WRITTEN PROBLEM 1 -
In the entries, copy out every line from the one with "Select the text insertion tool" through the one with "coord(1441,688)", keeping each line exactly as it appears.

TEXT EXCERPT -
## Start

# Activating OEM Bluetooth in RCD 510 With VAG or VCDS



## guilhermeloureiro (Mar 25, 2011)

Hi guys. I bought a OEM / Geniune VW Bluetooth KIT RCD RNS 510 MFD3 A2DP from Ebay and don't know how to activate the equipment. I went to a VW dealer today but, they don't know either. Somebody help me? I need a tutorial to teache me step by step how to use the VAG to activate the bluetooth. Regards to all.


----------



## Dana @ Ross-Tech (Sep 15, 2009)

Do you own VCDS? If so post the Auto-Scan here so we can see what modules are installed in this vehicle and how they are coded.

If you don't own VCDS try the Vag-Com Locator thread on the main page and provide some information about the Year, Make and Model of this vehicle so we can point you in the right direction. The full part numbers of the telephone module would be helpful as well.

Ex:

http://wiki.ross-tech.com/wiki/index.php/Retrofitting#Navigation_System_Retrofitting

http://forums.vwvortex.com/showthread.php?4945645-DIY-9W7-Bluetooth-swap-from-9W2-on-RNS510

http://forums.vwvortex.com/showthread.php?4726719


----------

## End

WRITTEN PROBLEM 2 -
Copy the Bluetooth forum thread word for word, from "Do you own VCDS?" to "helpful as well.".

MATERIAL FOR THIS TASK -
## Start

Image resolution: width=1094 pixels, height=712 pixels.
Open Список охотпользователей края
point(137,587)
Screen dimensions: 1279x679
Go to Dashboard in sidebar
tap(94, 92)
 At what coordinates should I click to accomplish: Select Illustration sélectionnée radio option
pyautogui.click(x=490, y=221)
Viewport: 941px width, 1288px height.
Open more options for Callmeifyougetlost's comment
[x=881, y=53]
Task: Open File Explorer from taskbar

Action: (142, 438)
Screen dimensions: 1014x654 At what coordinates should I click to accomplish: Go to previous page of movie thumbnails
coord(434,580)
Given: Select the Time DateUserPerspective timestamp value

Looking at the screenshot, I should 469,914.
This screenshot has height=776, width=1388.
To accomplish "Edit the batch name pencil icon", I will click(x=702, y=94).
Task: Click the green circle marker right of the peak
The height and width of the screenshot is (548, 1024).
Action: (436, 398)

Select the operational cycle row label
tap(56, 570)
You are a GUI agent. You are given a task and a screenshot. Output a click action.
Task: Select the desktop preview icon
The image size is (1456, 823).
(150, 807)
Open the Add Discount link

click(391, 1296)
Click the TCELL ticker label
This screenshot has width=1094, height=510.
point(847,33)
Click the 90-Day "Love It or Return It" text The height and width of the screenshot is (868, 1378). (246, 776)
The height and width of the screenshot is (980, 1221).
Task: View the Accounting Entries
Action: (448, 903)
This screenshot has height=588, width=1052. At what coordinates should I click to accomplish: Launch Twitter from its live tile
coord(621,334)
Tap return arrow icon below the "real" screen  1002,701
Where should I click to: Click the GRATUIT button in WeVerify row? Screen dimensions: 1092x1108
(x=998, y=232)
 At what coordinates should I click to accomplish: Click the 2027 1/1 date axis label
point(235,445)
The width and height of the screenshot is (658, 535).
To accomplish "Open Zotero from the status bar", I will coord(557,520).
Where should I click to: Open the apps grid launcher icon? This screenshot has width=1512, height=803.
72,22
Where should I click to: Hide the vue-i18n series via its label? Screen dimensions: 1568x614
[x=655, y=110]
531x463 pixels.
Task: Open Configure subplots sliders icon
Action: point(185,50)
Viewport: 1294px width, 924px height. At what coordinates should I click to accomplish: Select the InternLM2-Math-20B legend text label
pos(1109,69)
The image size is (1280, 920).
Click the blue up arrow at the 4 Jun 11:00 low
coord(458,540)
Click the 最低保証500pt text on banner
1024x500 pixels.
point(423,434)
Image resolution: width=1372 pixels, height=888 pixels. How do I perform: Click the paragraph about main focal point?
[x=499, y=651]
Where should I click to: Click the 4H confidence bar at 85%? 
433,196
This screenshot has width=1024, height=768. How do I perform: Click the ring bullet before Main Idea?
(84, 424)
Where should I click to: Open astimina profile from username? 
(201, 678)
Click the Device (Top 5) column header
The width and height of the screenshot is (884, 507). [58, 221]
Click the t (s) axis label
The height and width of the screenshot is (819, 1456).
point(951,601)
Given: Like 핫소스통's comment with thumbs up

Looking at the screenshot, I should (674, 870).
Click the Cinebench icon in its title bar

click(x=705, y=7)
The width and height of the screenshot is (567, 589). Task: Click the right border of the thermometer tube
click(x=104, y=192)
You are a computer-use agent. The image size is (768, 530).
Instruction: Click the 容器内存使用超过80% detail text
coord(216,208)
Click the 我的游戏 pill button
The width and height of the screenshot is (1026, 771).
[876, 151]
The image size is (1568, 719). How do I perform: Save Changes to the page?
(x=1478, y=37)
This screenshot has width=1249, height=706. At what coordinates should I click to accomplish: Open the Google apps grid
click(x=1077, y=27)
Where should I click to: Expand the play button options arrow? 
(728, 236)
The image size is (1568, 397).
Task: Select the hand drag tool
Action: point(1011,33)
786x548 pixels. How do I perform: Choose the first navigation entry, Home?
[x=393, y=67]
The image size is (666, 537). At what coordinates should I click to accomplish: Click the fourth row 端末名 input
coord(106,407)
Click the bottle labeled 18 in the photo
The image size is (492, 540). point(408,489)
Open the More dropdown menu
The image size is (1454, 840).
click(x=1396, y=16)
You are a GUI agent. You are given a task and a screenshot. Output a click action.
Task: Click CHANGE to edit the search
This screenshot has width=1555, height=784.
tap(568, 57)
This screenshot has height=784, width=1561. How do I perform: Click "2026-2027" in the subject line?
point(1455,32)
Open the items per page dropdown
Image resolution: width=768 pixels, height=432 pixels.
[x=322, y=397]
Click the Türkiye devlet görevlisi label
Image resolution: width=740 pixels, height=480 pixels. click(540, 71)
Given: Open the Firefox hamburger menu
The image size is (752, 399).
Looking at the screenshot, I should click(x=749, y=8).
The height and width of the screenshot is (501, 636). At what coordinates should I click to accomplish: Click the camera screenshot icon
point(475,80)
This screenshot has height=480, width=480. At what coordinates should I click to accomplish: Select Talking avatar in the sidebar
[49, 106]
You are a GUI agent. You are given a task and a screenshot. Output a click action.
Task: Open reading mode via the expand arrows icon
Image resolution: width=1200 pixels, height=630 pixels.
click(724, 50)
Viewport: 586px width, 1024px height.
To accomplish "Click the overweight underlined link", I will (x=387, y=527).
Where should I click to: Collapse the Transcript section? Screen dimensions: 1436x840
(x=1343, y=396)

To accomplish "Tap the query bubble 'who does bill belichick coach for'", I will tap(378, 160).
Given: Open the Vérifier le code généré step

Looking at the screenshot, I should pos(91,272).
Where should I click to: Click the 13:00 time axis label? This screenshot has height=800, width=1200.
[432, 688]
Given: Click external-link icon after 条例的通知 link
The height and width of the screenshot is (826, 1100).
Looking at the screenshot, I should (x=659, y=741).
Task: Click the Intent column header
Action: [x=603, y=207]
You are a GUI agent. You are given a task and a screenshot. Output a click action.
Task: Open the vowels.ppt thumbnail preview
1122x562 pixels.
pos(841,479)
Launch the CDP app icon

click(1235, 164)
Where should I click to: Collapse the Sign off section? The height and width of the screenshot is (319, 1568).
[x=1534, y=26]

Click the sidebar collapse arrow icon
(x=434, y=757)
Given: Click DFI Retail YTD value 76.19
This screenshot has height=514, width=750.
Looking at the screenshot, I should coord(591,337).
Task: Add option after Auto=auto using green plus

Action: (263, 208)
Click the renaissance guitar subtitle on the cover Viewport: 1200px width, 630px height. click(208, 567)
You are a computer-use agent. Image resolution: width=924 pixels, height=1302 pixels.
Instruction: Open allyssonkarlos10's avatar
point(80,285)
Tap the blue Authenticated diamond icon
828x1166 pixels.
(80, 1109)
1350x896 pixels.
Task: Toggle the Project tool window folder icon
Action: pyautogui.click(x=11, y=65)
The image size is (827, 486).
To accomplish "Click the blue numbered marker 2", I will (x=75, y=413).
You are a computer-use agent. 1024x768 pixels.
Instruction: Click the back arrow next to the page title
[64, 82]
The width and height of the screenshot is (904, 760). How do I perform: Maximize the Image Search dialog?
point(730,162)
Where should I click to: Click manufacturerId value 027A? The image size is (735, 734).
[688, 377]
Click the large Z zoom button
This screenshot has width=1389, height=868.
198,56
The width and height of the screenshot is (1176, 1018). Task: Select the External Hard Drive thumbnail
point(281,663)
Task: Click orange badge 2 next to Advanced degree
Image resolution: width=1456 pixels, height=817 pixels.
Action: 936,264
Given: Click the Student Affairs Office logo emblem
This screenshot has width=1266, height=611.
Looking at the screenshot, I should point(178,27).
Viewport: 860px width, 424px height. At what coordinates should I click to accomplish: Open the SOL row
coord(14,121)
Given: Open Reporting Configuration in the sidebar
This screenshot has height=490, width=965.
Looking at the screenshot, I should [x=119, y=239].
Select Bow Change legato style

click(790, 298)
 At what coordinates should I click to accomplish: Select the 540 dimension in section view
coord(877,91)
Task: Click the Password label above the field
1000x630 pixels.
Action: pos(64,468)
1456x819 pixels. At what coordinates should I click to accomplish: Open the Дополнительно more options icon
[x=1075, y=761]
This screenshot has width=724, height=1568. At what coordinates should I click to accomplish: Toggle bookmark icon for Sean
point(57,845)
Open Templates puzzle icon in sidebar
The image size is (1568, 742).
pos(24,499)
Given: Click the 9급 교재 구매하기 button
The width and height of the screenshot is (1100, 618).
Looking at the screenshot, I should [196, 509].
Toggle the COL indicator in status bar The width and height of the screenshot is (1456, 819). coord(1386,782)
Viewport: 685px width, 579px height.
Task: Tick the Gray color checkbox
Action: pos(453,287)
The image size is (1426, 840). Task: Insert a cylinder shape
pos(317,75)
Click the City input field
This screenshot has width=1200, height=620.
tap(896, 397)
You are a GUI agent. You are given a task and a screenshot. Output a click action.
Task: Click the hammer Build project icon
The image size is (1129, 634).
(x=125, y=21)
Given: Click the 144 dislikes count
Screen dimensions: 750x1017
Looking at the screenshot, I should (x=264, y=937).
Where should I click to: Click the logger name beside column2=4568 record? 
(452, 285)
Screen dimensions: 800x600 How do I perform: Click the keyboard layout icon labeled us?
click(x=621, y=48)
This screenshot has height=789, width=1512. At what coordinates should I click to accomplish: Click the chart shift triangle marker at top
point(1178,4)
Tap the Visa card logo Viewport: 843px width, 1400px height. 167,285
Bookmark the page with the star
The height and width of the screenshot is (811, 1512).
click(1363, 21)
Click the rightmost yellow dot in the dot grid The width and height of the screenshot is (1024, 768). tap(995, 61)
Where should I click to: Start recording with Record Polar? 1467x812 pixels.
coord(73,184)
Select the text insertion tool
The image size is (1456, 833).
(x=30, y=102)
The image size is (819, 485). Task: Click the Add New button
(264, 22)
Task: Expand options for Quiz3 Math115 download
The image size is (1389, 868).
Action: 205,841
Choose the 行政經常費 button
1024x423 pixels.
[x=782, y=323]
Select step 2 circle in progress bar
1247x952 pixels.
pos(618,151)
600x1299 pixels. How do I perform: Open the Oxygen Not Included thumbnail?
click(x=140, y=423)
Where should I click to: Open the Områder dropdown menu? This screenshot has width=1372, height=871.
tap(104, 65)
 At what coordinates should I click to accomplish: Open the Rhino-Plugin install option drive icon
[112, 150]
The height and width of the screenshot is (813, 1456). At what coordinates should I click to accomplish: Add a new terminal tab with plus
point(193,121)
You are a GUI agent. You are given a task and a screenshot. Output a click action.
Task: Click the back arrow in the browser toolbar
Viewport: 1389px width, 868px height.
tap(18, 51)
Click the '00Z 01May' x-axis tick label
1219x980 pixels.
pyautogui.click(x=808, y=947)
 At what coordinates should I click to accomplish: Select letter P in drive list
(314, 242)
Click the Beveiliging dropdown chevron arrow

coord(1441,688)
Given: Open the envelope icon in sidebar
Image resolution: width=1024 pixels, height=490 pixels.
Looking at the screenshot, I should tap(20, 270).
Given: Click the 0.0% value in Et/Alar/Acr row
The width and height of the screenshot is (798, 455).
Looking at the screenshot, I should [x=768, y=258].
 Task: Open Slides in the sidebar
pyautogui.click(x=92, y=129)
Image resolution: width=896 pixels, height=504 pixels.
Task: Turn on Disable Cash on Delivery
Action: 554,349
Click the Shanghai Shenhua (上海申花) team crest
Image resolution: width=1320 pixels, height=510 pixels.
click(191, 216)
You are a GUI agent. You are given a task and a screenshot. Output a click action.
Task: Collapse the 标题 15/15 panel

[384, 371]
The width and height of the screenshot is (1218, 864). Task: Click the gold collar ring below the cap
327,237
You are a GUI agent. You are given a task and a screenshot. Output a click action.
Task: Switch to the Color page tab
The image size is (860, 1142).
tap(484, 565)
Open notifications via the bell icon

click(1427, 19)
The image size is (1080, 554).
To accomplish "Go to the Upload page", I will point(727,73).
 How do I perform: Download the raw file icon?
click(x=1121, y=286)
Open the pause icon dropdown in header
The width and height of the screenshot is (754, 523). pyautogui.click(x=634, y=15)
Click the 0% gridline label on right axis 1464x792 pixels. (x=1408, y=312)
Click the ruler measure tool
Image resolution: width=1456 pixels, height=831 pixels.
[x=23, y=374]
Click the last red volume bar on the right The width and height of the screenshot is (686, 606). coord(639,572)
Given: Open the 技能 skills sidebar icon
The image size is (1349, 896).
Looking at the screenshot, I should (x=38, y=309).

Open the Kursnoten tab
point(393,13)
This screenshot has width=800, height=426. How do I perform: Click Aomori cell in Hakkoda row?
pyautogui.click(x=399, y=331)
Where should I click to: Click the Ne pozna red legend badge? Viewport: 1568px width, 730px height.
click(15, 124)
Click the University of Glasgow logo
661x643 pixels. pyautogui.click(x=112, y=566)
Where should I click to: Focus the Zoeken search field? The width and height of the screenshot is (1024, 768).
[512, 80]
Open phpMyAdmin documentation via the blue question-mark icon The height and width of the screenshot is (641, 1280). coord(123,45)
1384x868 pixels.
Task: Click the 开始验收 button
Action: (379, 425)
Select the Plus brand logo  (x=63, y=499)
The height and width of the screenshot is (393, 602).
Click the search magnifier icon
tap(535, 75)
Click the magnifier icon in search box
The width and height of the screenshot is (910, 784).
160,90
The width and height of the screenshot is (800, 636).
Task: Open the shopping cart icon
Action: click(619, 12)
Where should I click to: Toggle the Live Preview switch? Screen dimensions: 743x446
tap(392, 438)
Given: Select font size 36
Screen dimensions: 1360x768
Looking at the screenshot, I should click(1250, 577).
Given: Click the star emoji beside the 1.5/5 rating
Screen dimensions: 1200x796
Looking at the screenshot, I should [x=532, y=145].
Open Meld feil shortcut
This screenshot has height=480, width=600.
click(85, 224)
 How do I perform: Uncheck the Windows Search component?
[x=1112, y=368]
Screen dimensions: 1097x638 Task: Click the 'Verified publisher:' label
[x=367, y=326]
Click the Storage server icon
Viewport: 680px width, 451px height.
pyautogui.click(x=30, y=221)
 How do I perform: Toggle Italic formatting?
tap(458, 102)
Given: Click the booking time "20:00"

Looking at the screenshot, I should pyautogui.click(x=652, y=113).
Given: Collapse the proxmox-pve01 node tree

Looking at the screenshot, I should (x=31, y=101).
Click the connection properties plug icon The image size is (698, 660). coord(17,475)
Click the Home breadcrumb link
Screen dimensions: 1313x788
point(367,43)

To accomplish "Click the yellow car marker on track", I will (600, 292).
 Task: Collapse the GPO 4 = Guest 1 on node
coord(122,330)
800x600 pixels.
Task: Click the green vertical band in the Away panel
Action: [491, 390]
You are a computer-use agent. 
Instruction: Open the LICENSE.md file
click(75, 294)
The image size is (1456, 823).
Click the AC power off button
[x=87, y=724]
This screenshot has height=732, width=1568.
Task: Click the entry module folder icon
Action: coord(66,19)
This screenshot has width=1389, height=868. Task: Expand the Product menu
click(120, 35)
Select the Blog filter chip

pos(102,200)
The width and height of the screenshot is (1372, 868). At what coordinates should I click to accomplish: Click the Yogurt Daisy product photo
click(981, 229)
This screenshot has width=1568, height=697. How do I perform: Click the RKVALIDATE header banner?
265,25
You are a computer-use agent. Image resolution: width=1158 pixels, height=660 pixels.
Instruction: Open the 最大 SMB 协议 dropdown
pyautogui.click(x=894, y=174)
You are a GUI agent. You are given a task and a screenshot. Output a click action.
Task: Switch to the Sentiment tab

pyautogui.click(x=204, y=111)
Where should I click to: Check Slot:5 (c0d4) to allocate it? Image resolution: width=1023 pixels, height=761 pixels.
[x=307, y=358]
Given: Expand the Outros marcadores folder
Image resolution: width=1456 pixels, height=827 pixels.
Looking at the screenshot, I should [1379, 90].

## End

FINISHED ANSWER 1 -
Select the text insertion tool
The image size is (1456, 833).
(x=30, y=102)
The image size is (819, 485). Task: Click the Add New button
(264, 22)
Task: Expand options for Quiz3 Math115 download
The image size is (1389, 868).
Action: 205,841
Choose the 行政經常費 button
1024x423 pixels.
[x=782, y=323]
Select step 2 circle in progress bar
1247x952 pixels.
pos(618,151)
600x1299 pixels. How do I perform: Open the Oxygen Not Included thumbnail?
click(x=140, y=423)
Where should I click to: Open the Områder dropdown menu? This screenshot has width=1372, height=871.
tap(104, 65)
 At what coordinates should I click to accomplish: Open the Rhino-Plugin install option drive icon
[112, 150]
The height and width of the screenshot is (813, 1456). At what coordinates should I click to accomplish: Add a new terminal tab with plus
point(193,121)
You are a GUI agent. You are given a task and a screenshot. Output a click action.
Task: Click the back arrow in the browser toolbar
Viewport: 1389px width, 868px height.
tap(18, 51)
Click the '00Z 01May' x-axis tick label
1219x980 pixels.
pyautogui.click(x=808, y=947)
 At what coordinates should I click to accomplish: Select letter P in drive list
(314, 242)
Click the Beveiliging dropdown chevron arrow

coord(1441,688)

FINISHED ANSWER 2 -
Do you own VCDS? If so post the Auto-Scan here so we can see what modules are installed in this vehicle and how they are coded.

If you don't own VCDS try the Vag-Com Locator thread on the main page and provide some information about the Year, Make and Model of this vehicle so we can point you in the right direction. The full part numbers of the telephone module would be helpful as well.